━━ Input for this task ━━

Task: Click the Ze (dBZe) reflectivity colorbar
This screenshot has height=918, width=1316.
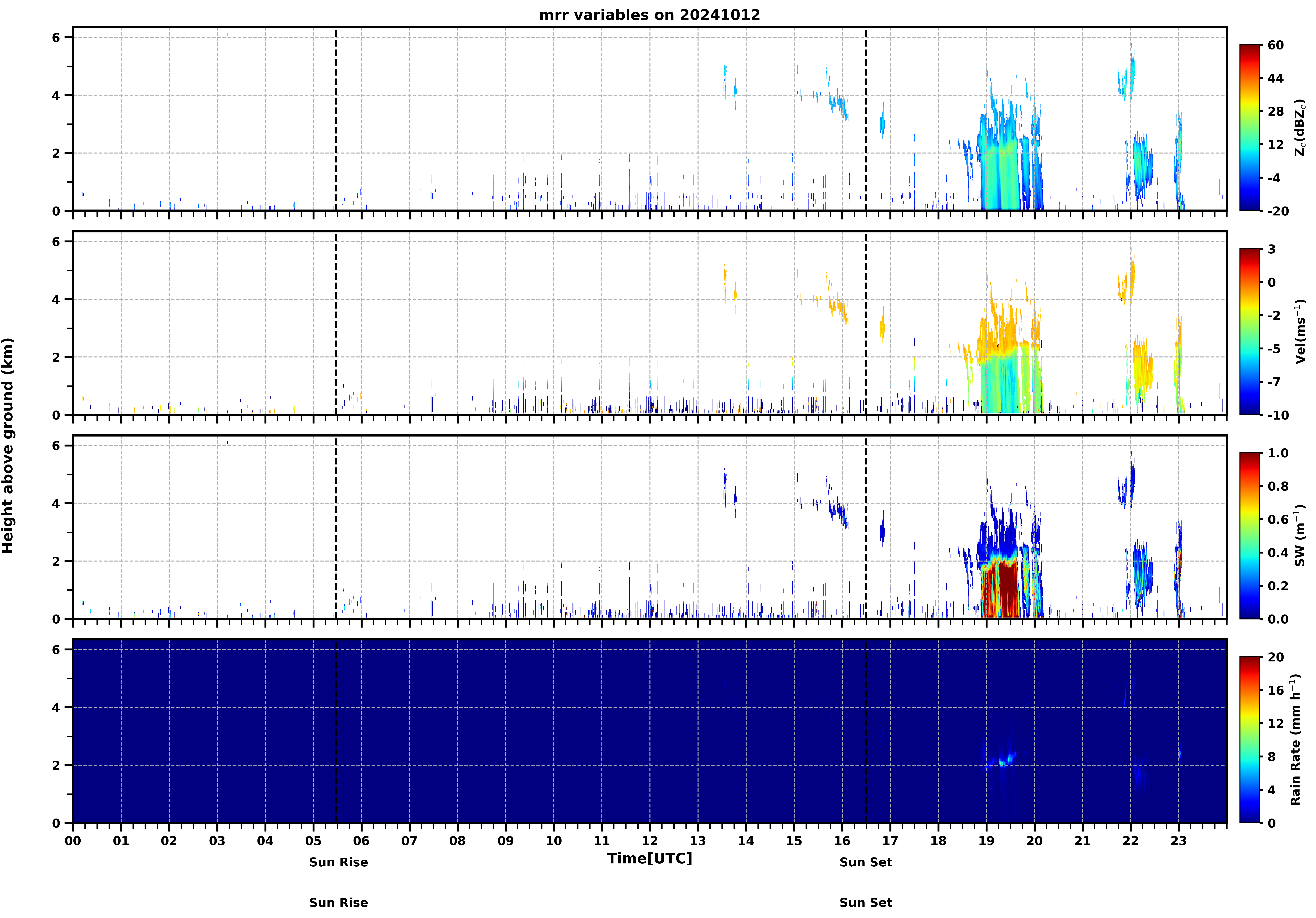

━━━
━━ Input for this task ━━

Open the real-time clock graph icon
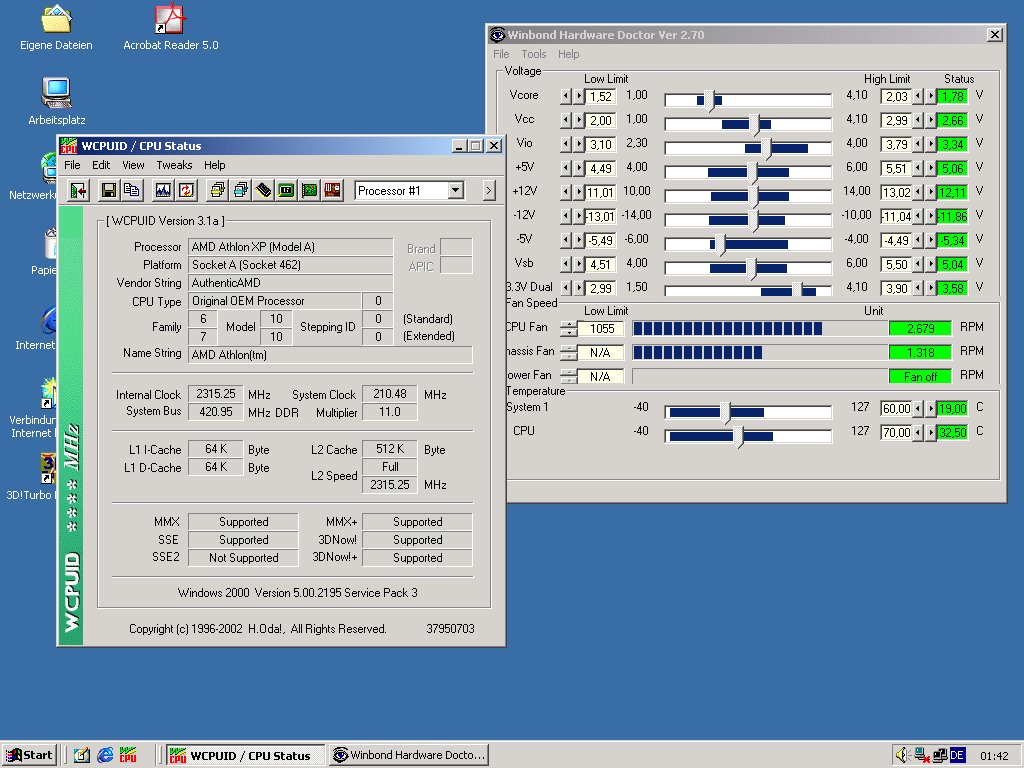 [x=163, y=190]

━━━
━━ Input for this task ━━

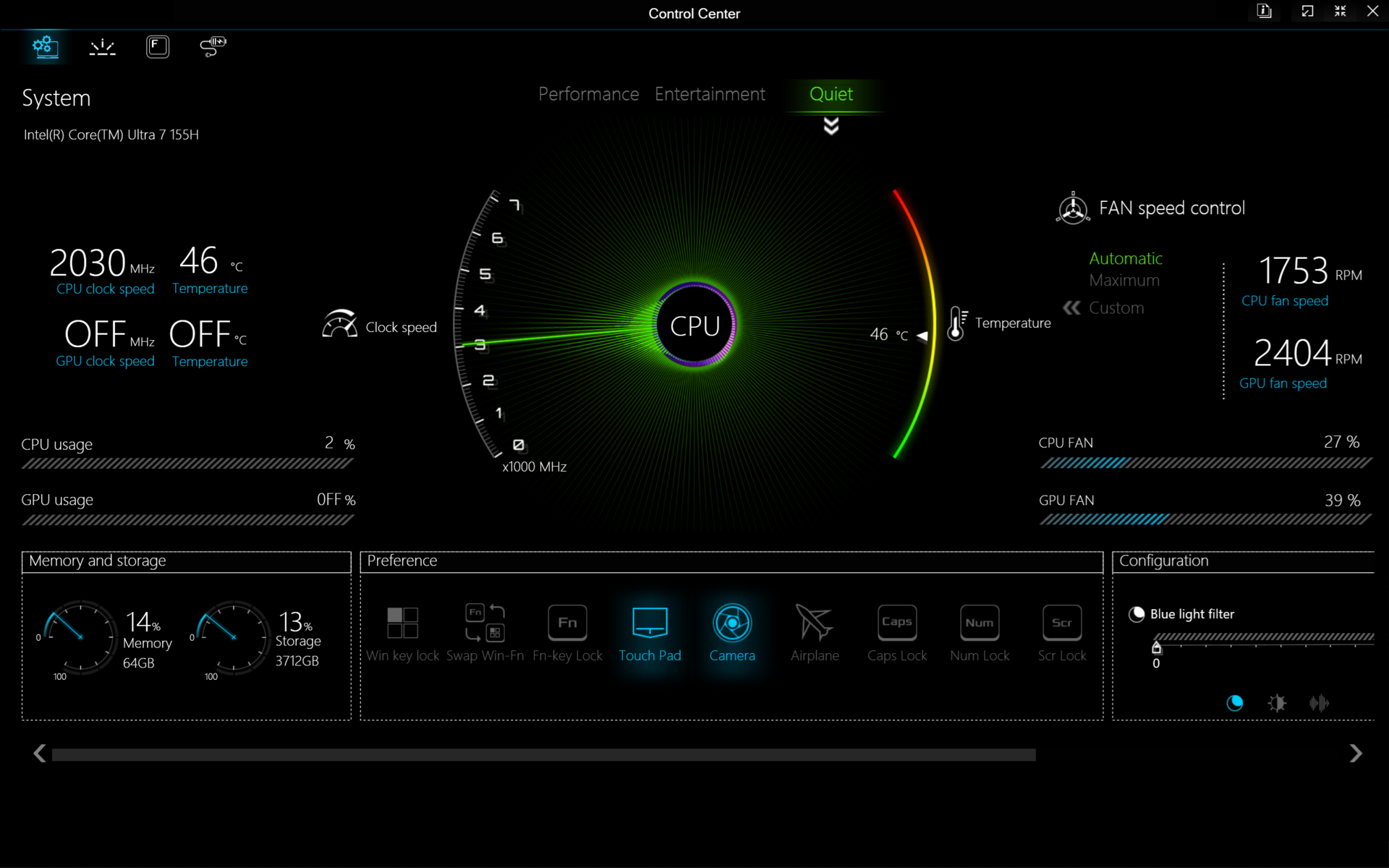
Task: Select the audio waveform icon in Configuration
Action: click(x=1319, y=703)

━━━

Short problem
Copy everything from the line containing "Task: Click the" down to the line containing "This screenshot has height=918, width=1316.", changing "colorbar" to "color scale" and leaving the rest the same.

Result below
Task: Click the Ze (dBZe) reflectivity color scale
This screenshot has height=918, width=1316.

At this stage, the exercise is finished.